This invention concerns alloy powder for rare earth resin bonded magnets and their manufacturing methods that are suitable for magnet rolls, speakers, various kinds of meters, magnets for focusing, motors, magnetic sensors, and actuators. Molten Fe--Co--B--R--M (M=Cu, Ca, Ag, Al, Si, Au) alloy of a specific composition that has a low concentration of rare earth elements is chilled by the melt-quenching method using a revolving roll, the atomizing method, or a combination of the two methods to obtain the amorphous structure. The amorphous structure is specially heat treated to obtain alloy powder of fine crystalline clusters which consist of the boron compound phase, where its main components is Fe with the tetragonal Fe3 P type crystalline structure, and the Nd2 Fe14 B type crystalline structure phase. The resultant powder is bonded by resin to obtain the residual magnetic flux density (Br) of more than 5 kG, which has been hitherto unobtainable by any hard ferrite magnet. This invention concerns the manufacturing method of such a Fe-B-R type isotropic resin bonded magnet.
Permanent magnets that are used for electrostatic developing magnet rolls, electric apparatus motors, and actuators were limited mainly to hard ferrite magnets; but, they suffer from problems such as low temperature demagnetizing characteristics at low temperature below iHc, and due to the nature of ceramic material, they have low mechanical strength, which is likely to result in cracking and chipping, and it is difficult to obtain a complex shape.
Today, miniaturization of household electric appliances and OA equipments has advanced, and magnet material used must be miniaturized and lightened. That is to say, in order to conserve energy, less weight of an automobile to gain better mileage is strongly sought, and the demand for miniaturization and reduction in the weight of automobile electric apparatuses.
Therefore, for the purpose of maximizing the performance to weight ratio of magnetic material, designing efforts to achieve that goal are in progress. For example, Br of 5∼7 kG is considered most appropriate as magnet material in the present motor design. That is to say, in the present motor design, when Br exceeds 8 kG the cross sectional area of iron plates or rotor and stator which will become a magnetic path need to be increased, which instead will result in an increase in weight. Also, due to miniaturization of a magnet roll and a speaker, a magnet with high Br is desired, but the usual hard ferrite magnet cannot reach the residual magnet flux density (Br) in excess of 5 kG.
For example, although a Nd--Fe--B type resin bonded magnet satisfies the necessary magnetic characteristics, it contains 10-15 at % of Nd, which requires many processes and a large scale production facility in separation, purification and reduction of the metal.
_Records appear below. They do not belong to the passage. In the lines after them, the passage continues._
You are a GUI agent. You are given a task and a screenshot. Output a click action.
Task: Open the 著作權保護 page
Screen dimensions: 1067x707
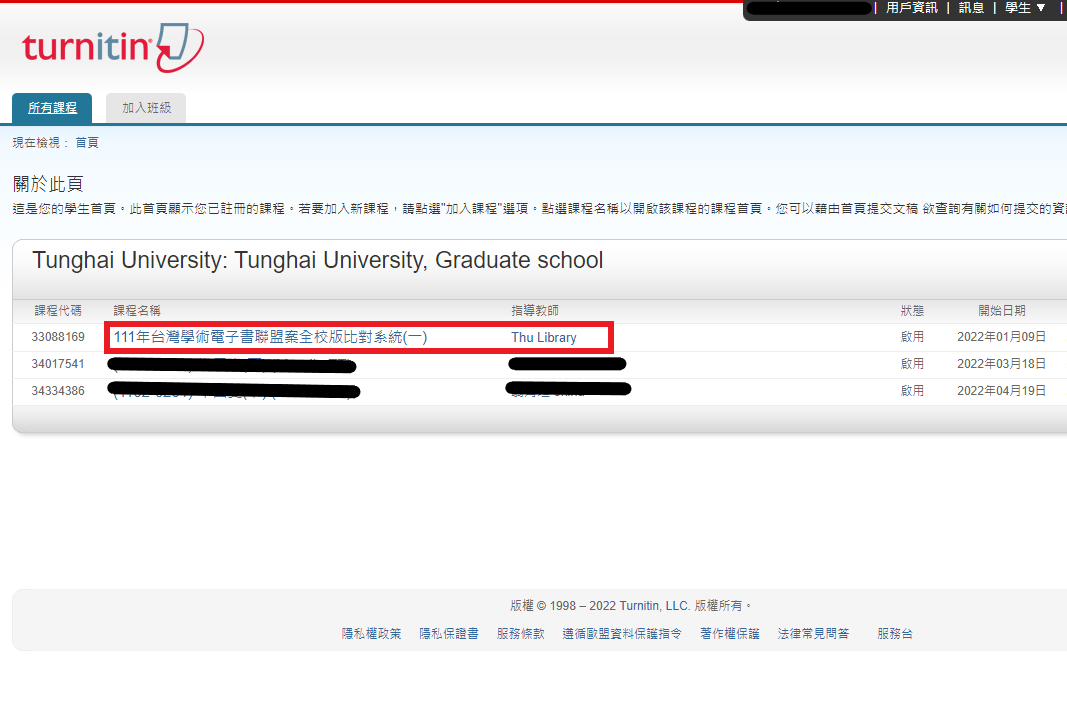[729, 633]
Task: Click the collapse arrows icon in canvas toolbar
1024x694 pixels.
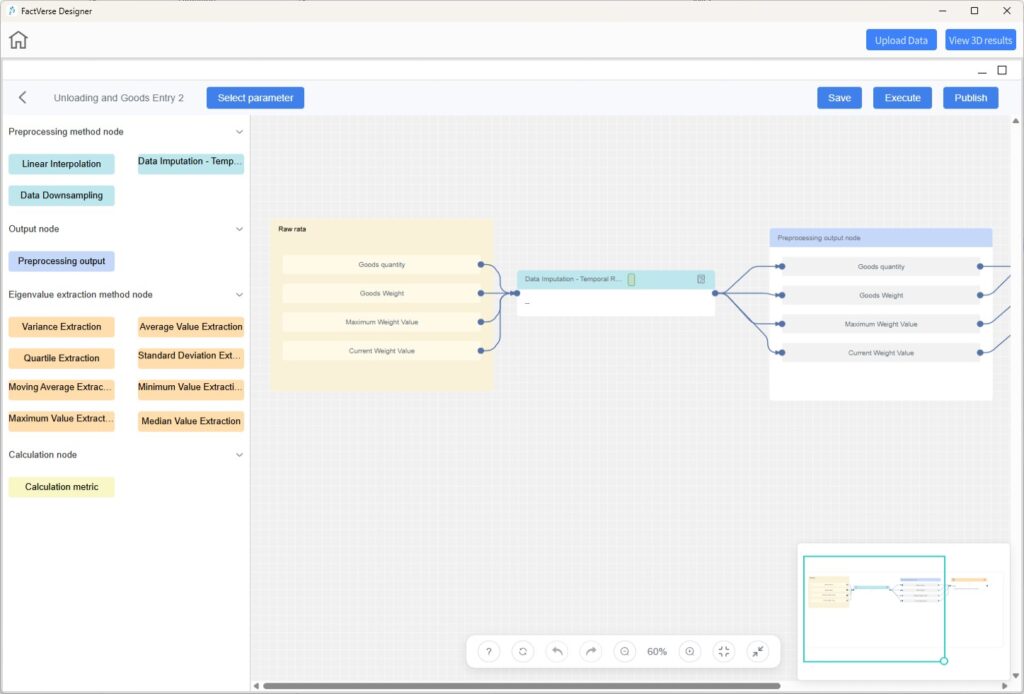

It is not only very expensive in comparison to hard ferrite magnet, but also it requires nearly 20 kOe of magnetizing magnetic field to magnetize 90% of the magnet, so that it is impossible to perform the complex multipolar magnetization necessary for a magnet for a magnet roll or other application such as stepping motors. At present, no one has discovered a magnet which can be economically manufactured in a large scale, has Br of 5∼7 kG, and also has excellent magnetizing properties.
There are applications that demand higher B such as magnetic sensors, speakers, actuators, and stepping motors; and for these applications, the Sm2 C17 anisotropic resin bonded magnet is presently used as the highest performing magnet, and the Nd--Fe--B isotropic resin bonded magnet as a lower cost replacement magnet. But, these magnets are still costly, and it is desired to have a low cost, easy to manufacture resin bonded magnetic material possessing high Br characteristic.
On the other hand, in the Nd--Fe--B system magnet, magnet material in which Fe3 B type compound is the predominant phase in the vicinity of Nd4 Fe77 B19 (at %), was recently proposed, (R. Coehoorn et al., J. de Phy. C8, 1988, pages 669∼670). This magnet material is obtained by a heat treatment of amorphous ribbons, resulting in the metastable structure which contains the crystalline cluster structure of Fe3 B and Nd2 Fe14 B. Br of the metastable structure reaches even to 13 kOe, but its iHc of 2∼3 kOe is not sufficiently high enough. Also, the heat treatment condition are very limited, and it is not practical for the industrial production.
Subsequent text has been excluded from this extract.